Mentioned above: The more popular class, the greater the degree of similarity within their class objects. In addition, the similarity between the different areas of the most popular items is often very high.

For example
older people like to read the news network, do not look at other news programs. After they read the news network, immediately change the channel to see the central eight sets of domestic drama, other TV shows (such as drama) hardly looked. Then, the data ItemCF algorithm, we can easily believe that a high degree of similarity with the TV news network prime time, and the similarity with other news network news programs (such as Nanjing Zero) is very low. This is clearly unreasonable.

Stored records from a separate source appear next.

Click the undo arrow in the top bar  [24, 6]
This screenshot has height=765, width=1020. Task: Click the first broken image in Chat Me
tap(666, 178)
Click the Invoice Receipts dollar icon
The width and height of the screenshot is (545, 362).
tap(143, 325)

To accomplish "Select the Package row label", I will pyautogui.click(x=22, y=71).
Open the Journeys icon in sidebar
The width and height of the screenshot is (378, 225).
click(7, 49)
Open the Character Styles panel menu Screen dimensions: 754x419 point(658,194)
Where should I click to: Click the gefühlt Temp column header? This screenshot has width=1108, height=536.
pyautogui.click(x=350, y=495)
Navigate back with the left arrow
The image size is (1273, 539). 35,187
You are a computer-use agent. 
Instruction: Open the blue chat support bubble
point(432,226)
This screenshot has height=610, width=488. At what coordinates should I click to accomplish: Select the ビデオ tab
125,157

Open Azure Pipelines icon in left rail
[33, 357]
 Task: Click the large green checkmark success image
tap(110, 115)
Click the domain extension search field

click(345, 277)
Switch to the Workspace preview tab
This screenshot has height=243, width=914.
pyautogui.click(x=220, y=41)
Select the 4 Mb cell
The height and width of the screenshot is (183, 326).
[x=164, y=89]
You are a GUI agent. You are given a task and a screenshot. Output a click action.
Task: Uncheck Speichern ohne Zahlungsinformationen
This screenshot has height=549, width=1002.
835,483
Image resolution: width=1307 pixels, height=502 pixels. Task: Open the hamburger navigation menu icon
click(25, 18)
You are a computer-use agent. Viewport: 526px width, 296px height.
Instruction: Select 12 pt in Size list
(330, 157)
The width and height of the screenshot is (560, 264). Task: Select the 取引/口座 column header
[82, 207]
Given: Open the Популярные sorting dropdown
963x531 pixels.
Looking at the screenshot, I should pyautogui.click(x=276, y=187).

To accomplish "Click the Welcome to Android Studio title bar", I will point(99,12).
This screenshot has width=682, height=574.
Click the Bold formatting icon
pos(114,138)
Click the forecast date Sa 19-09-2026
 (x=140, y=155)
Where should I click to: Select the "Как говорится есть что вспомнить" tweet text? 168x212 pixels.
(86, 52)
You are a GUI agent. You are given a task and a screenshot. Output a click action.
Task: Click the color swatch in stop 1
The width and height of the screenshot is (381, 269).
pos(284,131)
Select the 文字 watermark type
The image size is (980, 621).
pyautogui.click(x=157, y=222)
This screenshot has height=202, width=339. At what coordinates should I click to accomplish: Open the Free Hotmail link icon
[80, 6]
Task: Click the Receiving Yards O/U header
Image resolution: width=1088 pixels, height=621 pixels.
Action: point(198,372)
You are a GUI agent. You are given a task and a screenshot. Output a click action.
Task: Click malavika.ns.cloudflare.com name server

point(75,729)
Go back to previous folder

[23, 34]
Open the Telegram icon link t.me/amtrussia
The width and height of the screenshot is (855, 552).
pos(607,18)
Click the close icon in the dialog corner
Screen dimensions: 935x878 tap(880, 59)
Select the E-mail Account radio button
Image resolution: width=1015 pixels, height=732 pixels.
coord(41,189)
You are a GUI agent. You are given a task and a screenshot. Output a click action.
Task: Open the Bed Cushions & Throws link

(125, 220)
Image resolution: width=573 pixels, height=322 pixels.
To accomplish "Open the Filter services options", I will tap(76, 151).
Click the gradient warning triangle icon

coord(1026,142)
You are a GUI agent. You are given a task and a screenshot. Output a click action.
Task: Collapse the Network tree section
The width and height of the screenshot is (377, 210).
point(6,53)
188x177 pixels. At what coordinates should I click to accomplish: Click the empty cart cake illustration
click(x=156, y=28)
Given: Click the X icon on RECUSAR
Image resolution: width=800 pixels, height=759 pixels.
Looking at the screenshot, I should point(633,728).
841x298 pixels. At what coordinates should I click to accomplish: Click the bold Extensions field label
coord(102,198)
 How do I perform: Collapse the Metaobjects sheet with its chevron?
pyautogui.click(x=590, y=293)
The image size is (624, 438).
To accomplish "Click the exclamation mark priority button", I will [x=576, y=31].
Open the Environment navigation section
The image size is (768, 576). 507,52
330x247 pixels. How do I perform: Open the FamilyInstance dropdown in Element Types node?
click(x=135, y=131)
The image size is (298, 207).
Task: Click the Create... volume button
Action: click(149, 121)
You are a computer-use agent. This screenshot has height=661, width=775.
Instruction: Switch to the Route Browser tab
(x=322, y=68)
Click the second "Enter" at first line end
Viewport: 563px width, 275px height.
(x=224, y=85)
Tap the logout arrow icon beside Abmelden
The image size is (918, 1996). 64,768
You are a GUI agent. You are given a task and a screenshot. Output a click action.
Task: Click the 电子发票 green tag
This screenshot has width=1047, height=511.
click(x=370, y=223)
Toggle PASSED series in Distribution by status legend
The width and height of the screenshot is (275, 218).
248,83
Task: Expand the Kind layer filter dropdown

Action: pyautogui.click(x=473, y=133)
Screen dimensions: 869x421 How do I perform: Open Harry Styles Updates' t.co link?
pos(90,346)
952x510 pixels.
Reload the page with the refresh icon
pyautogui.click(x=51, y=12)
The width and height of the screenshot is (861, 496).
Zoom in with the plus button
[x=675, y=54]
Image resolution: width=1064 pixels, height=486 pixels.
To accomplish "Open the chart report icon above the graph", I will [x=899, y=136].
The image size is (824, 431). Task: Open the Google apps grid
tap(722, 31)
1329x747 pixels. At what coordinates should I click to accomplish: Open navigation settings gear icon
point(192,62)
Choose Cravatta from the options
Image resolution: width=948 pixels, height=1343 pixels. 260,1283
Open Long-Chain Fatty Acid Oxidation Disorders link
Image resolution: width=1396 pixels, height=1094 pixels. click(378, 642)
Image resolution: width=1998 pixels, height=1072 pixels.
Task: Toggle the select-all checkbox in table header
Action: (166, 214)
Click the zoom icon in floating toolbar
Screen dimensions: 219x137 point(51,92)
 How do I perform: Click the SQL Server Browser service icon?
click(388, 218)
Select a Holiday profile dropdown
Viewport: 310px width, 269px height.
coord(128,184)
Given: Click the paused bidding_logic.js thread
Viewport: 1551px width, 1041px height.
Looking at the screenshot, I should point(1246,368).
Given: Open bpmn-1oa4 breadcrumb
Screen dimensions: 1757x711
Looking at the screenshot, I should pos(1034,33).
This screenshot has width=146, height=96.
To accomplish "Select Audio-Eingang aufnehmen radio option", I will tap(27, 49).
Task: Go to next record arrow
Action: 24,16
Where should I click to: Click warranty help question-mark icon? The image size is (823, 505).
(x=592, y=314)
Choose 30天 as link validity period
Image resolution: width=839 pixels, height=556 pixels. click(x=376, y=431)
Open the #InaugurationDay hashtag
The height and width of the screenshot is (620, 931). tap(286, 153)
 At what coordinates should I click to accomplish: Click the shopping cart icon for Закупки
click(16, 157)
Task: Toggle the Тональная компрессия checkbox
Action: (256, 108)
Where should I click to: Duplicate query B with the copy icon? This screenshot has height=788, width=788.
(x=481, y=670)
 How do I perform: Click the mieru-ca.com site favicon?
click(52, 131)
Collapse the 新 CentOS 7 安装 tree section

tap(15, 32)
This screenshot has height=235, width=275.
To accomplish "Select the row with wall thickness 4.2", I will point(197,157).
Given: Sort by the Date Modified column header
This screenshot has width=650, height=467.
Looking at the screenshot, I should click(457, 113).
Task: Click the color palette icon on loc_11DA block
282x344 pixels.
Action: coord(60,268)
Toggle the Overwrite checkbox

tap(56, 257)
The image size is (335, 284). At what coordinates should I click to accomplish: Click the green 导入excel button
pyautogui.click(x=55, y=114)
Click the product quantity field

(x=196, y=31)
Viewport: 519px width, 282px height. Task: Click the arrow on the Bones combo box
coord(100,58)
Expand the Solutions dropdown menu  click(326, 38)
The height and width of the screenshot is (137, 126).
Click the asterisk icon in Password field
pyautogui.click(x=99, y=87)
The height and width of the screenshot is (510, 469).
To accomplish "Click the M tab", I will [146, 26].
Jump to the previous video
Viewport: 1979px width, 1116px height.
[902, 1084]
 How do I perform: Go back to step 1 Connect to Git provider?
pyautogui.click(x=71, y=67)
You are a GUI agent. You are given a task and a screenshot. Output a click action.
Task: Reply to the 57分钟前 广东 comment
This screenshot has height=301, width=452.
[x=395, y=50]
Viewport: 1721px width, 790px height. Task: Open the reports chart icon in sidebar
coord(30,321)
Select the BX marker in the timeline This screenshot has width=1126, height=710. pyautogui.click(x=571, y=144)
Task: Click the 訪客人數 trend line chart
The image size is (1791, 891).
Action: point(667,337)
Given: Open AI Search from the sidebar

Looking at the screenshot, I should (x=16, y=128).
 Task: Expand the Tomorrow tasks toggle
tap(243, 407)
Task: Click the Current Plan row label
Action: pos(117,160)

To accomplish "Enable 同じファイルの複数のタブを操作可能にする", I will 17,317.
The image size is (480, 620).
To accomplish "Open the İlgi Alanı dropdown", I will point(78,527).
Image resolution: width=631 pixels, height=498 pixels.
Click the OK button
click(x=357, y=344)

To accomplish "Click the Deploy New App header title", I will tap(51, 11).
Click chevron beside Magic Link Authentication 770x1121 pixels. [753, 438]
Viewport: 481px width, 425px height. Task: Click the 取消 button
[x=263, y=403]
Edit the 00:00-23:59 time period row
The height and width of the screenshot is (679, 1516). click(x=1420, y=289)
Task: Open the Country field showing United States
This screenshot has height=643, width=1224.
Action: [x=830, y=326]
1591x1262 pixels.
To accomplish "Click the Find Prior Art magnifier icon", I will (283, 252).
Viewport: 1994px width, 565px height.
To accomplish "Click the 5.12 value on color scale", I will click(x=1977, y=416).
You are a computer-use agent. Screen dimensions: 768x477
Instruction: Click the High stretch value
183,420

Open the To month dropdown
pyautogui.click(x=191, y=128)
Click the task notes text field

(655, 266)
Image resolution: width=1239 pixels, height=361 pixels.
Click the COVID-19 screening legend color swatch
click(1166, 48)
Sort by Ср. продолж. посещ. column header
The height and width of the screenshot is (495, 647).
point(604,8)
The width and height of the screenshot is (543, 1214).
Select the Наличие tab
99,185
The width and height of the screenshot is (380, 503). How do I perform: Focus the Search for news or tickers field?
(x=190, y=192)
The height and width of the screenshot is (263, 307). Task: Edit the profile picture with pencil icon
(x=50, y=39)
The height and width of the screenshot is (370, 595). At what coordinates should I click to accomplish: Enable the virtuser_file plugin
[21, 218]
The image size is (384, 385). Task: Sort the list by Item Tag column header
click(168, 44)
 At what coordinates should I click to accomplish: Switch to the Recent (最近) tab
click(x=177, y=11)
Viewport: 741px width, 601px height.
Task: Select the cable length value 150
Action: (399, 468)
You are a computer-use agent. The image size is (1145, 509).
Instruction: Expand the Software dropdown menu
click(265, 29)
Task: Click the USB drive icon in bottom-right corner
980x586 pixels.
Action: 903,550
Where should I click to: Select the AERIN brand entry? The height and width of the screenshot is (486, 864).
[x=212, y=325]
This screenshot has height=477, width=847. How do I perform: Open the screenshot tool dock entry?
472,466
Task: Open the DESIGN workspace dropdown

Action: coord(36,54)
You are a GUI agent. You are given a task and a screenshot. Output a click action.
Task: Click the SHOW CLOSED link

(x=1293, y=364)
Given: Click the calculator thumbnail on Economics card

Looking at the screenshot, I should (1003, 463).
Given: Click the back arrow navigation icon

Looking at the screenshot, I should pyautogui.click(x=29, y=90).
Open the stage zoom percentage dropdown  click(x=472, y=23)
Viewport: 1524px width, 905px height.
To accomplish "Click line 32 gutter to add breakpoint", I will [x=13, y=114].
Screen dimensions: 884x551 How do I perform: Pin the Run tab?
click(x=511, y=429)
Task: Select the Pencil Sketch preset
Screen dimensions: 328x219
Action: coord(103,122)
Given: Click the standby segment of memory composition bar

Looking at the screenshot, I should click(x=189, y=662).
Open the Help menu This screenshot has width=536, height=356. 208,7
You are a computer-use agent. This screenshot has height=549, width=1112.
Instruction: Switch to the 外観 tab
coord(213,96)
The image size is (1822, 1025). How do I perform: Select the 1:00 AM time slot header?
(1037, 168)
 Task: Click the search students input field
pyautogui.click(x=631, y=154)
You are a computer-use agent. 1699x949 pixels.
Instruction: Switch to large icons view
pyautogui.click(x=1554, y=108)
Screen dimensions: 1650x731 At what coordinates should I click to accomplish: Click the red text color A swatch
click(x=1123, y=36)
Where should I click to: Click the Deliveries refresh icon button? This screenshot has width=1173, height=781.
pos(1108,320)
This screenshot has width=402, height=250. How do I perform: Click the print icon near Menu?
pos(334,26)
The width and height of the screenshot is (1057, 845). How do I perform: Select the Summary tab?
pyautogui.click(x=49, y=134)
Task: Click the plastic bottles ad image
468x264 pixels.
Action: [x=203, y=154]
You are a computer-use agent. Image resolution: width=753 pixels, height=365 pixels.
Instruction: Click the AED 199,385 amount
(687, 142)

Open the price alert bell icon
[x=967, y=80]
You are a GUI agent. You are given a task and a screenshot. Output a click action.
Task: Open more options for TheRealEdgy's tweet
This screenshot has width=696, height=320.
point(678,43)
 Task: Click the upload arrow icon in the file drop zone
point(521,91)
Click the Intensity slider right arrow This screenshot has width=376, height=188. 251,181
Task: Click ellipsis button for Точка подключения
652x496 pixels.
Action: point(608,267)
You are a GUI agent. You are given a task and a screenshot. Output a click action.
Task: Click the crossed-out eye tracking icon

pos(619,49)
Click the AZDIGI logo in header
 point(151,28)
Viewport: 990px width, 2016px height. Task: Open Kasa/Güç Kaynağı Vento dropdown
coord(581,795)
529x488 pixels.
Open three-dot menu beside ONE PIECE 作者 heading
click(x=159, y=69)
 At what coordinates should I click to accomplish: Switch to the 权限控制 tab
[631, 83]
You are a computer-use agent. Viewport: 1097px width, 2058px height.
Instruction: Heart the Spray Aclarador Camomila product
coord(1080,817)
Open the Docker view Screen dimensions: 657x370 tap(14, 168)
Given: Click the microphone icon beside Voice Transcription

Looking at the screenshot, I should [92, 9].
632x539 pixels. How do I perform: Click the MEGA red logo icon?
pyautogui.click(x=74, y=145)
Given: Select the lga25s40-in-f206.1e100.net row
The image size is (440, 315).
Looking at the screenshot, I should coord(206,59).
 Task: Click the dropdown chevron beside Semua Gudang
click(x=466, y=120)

For such problems, the user data alone can not be solved, it is necessary to introduce the contents of data items. This is beyond the scope of the collaborative filtering.

3. UserCF V.S. ItemCFU

Application UserCF and ItemCF algorithm in reality

the company	algorithm	use
Digg	UserCF	Personalized web article recommendation
GroupLens	UserCF	Personalized news recommendation
NetFlix	ItemCF	Film recommendation
Amazon	ItemCF	Shopping Recommended

Why is news recommended UserCF algorithm, and shopping sites use ItemCF algorithm?
Recommended result UserCF algorithm focuses on hot spots reflect those target users with similar interests of small groups, and recommendation results ItemCF algorithm focuses on the history of interest in the maintenance of the target user. In other words, UserCF recommended more social, and more personalized recommendations ItemCF.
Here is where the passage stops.